In this exercise, set down every entry that follows exactly as it appears.

[Stored data entries]
★ ★ ★ ★ ★ ★ ★

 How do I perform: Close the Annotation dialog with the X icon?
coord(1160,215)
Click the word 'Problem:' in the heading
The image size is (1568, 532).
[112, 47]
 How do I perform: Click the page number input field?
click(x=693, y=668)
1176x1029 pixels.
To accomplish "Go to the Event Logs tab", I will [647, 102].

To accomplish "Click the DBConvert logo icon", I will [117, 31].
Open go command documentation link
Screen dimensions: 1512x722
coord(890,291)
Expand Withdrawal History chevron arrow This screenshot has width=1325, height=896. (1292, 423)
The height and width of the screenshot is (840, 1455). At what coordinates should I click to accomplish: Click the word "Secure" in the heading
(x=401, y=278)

★ ★ ★ ★ ★ ★ ★

FINAL ANSWER ::
 How do I perform: Close the Annotation dialog with the X icon?
coord(1160,215)
Click the word 'Problem:' in the heading
The image size is (1568, 532).
[112, 47]
 How do I perform: Click the page number input field?
click(x=693, y=668)
1176x1029 pixels.
To accomplish "Go to the Event Logs tab", I will [647, 102].

To accomplish "Click the DBConvert logo icon", I will [117, 31].
Open go command documentation link
Screen dimensions: 1512x722
coord(890,291)
Expand Withdrawal History chevron arrow This screenshot has width=1325, height=896. (1292, 423)
The height and width of the screenshot is (840, 1455). At what coordinates should I click to accomplish: Click the word "Secure" in the heading
(x=401, y=278)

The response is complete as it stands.